Tasks →
1. Translate this sentence from the speech synthesis passage into Spanish: "The speech unit superimposing unit superimposes the left and right speech units."
2. Rewrite the speech synthesis passage starting with "According to another aspect of the present invention, the speech" and going on through "the speech unit superimposing unit.", swapping "pitch track interpolation unit" for "pitch period interpolation unit".
3. In the speech synthesis passage, what does the boundary extension unit use to extend the boundaries when no extra-segmental data exists in the DB?

Given passage →
────────────────────────────────────────
According to another aspect of the present invention, there is provided a speech synthesis apparatus in which speech units are concatenated using a DB. This apparatus comprises a concatenation region determination unit for voiced speech units, a boundary extension unit, a pitch mark alignment unit, and a speech unit superimposing unit. The concatenation region determination unit determines the speech units to be concatenated, divides the speech units into a left speech unit and a right speech unit, and variably determines the length of an interpolation region of each of the left and right speech units. The boundary extension unit attaches an extension to a right boundary of the left speech unit and an extension to a left boundary of the right speech unit. The pitch mark alignment unit aligns the locations of pitch marks included in the extension of each of the left and right speech units so that the pitch marks can fit in the predetermined interpolation region. The speech unit superimposing unit superimposes the left and right speech units.
According to another aspect of the present invention, the boundary extension unit determines whether extra-segmental data of the left and/or right speech units exists in the DB. If the extra-segmental data exists in the DB, the boundary extension unit extends the right boundary of the left speech unit and the left boundary of the right speech unit by using the stored extra-segmental data. On the other hand, if no extra-segmental data exists in the DB, the boundary extension unit extends the right boundary of the left speech unit and the left boundary of the right speech unit by using an extrapolation.
According to another aspect of the present invention, the speech synthesis apparatus further comprises a pitch track interpolation unit. The pitch track interpolation unit receives a pitch waveform from the pitch mark alignment unit, equi-proportionately interpolates the periods of the pitches included in the interpolation region, and outputs the result of equi-proportionate interpolation to the speech unit superimposing unit.
────────────────────────────────────────
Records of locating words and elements
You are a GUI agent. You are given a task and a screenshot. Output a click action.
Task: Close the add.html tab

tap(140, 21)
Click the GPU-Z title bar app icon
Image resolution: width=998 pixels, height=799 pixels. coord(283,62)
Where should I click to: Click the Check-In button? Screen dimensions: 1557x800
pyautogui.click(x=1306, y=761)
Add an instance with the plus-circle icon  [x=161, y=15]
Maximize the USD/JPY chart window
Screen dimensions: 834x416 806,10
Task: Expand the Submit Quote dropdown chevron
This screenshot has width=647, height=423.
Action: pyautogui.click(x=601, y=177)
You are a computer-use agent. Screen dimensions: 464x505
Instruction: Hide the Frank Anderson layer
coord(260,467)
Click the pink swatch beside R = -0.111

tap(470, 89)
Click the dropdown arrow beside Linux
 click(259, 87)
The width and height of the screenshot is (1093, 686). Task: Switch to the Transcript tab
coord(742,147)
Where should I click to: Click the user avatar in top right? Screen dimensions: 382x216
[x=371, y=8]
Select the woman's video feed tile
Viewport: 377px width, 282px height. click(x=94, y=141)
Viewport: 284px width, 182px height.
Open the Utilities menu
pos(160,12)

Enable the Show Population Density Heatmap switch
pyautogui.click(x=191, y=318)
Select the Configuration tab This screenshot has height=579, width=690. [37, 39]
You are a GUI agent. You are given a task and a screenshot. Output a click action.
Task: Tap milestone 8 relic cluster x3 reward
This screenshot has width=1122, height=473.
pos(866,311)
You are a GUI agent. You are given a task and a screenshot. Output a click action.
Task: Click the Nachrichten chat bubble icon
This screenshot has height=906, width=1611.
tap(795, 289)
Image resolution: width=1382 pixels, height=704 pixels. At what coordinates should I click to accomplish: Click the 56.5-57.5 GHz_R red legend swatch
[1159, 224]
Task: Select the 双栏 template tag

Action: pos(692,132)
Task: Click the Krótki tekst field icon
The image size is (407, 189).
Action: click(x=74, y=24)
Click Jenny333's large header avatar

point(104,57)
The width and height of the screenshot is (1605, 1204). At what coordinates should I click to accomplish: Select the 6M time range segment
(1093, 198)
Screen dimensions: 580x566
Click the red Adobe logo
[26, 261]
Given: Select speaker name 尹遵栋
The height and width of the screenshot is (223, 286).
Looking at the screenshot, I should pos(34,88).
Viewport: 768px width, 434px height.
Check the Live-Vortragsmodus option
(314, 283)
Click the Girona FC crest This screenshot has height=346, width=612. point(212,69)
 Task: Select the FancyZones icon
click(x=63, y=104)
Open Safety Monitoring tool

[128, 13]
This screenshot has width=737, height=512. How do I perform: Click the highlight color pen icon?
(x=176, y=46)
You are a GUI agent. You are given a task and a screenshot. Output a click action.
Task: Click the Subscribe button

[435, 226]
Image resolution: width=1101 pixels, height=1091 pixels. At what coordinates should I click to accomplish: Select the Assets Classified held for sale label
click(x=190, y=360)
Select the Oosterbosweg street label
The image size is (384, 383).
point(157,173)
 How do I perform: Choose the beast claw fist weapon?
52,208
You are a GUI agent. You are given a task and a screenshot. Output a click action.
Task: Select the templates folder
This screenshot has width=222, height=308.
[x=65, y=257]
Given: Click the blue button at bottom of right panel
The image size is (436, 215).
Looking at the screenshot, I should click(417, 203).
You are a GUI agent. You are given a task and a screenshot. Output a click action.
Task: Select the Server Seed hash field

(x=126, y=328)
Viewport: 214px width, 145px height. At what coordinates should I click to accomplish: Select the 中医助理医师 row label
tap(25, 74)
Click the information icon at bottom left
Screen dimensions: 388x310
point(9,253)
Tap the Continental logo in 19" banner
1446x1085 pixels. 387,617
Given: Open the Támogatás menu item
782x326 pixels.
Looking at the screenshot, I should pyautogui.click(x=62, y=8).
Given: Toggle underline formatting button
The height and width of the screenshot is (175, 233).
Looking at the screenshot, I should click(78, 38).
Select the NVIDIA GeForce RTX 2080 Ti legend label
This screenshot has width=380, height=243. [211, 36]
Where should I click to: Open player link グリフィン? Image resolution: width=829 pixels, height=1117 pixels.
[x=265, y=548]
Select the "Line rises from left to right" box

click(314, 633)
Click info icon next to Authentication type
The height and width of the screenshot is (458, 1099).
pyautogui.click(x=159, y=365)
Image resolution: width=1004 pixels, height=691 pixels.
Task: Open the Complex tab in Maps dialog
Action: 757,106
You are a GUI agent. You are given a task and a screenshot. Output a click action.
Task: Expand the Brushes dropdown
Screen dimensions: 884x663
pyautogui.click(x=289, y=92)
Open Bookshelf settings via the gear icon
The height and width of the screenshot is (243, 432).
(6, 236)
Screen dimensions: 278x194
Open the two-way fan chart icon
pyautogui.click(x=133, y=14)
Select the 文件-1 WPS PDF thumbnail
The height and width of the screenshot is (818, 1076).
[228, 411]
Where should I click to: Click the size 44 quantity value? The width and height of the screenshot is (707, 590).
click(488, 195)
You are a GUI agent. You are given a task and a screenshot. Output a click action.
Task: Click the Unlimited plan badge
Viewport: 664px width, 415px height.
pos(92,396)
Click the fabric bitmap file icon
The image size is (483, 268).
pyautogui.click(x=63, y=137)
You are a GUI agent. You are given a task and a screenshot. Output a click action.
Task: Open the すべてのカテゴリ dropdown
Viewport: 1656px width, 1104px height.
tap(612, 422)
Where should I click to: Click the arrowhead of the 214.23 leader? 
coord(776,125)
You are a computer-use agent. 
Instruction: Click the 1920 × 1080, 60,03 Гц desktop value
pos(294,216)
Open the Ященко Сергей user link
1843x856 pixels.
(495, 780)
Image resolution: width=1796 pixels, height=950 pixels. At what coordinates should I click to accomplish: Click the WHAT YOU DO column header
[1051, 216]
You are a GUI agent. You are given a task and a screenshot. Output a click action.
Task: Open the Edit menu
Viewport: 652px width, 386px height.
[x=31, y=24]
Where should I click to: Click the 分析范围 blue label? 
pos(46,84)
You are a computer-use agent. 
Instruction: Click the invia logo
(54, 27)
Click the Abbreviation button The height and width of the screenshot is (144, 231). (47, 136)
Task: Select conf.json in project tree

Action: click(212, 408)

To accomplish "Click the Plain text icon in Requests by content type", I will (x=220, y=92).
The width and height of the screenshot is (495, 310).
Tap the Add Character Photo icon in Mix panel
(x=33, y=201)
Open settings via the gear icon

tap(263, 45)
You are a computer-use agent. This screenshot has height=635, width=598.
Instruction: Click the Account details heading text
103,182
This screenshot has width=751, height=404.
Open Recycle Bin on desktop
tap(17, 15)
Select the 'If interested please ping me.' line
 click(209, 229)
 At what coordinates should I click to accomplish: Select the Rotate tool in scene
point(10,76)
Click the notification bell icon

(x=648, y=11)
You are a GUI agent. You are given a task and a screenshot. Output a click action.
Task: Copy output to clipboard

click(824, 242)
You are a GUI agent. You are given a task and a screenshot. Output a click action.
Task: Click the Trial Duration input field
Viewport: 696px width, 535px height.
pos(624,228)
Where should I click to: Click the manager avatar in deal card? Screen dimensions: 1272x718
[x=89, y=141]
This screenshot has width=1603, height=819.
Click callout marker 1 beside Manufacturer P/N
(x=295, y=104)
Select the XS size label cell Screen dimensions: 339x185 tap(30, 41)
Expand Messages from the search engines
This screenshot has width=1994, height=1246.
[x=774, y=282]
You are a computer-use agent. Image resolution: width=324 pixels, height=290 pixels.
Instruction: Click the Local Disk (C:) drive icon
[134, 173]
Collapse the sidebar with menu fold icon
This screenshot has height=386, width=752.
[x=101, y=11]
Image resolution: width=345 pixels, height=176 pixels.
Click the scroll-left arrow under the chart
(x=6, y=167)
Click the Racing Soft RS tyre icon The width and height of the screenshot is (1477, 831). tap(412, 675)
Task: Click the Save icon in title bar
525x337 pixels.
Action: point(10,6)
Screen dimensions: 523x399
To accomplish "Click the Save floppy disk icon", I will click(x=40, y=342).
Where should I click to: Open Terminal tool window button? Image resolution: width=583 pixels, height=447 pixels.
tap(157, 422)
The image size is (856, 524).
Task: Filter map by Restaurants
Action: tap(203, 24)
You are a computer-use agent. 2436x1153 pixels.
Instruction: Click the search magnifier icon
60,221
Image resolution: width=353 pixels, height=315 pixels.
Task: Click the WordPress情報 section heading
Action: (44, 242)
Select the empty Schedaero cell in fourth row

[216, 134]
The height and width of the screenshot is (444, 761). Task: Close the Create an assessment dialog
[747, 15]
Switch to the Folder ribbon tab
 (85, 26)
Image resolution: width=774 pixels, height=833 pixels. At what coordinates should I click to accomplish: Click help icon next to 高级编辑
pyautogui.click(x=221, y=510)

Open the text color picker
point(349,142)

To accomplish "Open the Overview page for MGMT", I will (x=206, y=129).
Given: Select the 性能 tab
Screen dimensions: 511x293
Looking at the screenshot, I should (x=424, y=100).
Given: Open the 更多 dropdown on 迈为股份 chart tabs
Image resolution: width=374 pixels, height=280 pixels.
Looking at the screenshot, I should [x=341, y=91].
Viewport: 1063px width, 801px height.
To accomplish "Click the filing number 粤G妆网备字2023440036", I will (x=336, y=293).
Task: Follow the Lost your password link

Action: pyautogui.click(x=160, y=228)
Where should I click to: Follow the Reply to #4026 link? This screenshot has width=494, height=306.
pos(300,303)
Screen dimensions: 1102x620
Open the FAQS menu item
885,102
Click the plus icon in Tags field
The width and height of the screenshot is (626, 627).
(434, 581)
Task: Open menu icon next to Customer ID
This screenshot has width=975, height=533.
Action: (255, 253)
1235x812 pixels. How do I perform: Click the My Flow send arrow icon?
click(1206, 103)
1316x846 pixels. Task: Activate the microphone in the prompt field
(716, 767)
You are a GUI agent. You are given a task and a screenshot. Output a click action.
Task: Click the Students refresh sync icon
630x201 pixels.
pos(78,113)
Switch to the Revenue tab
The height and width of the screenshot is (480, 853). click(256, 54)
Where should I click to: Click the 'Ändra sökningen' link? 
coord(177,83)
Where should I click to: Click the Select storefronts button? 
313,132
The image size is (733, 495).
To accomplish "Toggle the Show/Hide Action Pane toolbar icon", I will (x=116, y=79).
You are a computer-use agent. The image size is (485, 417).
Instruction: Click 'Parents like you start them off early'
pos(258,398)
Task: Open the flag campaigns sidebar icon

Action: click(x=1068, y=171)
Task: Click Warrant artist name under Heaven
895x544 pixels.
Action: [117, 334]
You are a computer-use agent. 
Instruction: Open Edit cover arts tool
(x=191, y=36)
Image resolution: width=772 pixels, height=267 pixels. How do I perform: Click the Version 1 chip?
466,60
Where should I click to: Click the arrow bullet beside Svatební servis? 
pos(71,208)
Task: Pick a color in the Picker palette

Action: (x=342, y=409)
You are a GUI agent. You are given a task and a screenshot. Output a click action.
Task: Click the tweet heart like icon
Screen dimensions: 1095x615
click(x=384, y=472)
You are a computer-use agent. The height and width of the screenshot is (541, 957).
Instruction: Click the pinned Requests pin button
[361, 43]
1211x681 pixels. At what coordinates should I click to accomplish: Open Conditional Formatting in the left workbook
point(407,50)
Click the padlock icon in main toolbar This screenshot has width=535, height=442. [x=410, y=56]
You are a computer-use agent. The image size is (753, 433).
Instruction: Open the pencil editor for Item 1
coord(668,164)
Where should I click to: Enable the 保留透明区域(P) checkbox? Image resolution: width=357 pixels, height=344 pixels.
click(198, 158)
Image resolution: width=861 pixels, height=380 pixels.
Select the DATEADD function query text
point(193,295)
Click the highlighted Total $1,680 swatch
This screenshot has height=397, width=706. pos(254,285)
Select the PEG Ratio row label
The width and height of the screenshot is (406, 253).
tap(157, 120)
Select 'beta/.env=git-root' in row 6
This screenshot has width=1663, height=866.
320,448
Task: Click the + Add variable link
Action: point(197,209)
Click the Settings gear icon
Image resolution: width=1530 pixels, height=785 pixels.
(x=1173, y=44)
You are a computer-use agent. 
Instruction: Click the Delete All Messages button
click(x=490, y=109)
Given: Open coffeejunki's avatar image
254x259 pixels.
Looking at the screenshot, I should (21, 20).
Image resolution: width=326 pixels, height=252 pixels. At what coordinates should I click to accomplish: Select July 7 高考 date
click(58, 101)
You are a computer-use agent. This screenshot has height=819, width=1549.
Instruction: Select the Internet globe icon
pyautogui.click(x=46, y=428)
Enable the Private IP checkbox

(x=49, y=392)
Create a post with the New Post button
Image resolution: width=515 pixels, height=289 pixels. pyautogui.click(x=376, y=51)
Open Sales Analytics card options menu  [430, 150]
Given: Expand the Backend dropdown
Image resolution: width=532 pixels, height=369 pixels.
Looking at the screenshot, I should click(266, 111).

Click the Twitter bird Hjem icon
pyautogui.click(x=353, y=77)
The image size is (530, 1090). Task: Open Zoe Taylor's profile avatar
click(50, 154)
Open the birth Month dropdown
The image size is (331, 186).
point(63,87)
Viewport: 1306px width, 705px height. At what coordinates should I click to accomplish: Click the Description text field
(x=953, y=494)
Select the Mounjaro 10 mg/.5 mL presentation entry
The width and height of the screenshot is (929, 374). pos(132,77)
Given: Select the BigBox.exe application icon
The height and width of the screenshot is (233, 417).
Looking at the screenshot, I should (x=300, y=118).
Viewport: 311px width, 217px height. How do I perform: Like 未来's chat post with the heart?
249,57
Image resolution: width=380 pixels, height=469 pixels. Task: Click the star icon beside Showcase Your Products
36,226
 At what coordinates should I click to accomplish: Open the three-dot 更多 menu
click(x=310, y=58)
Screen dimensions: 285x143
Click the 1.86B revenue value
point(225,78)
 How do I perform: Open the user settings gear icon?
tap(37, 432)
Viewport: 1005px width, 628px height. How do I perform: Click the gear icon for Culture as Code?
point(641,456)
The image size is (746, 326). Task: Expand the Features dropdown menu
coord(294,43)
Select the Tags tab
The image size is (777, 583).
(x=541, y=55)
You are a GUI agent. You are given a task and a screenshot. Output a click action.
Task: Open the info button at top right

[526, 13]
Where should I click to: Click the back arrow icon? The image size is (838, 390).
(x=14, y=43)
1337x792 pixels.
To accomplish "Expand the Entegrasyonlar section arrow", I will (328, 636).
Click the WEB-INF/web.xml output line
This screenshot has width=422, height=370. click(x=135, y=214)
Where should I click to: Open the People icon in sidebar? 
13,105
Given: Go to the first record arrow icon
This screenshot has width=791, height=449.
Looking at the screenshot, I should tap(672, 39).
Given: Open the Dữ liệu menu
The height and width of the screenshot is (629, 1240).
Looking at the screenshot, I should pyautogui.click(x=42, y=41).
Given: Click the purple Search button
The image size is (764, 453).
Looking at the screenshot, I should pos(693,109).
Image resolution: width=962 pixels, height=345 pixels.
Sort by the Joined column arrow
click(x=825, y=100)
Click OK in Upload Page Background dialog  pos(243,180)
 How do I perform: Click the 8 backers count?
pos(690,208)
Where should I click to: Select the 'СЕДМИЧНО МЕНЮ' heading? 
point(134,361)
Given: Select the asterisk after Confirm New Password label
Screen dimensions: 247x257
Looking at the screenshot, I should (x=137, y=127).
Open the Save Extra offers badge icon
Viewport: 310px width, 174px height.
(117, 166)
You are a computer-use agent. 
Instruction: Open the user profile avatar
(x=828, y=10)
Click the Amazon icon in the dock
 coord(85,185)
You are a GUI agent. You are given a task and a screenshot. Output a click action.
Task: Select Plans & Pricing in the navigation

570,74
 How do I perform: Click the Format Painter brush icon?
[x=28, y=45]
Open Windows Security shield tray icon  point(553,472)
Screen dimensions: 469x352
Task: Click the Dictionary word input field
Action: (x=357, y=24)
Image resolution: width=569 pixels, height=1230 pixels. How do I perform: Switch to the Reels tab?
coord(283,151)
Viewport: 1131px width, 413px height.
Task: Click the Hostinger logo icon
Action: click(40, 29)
────────────────────────────────────────
Task-by-task solutions →
1. La unidad de superposición de unidades de habla superpone las unidades de habla izquierda y derecha.

2.
According to another aspect of the present invention, the speech synthesis apparatus further comprises a pitch period interpolation unit. The pitch period interpolation unit receives a pitch waveform from the pitch mark alignment unit, equi-proportionately interpolates the periods of the pitches included in the interpolation region, and outputs the result of equi-proportionate interpolation to the speech unit superimposing unit.

3. An extrapolation.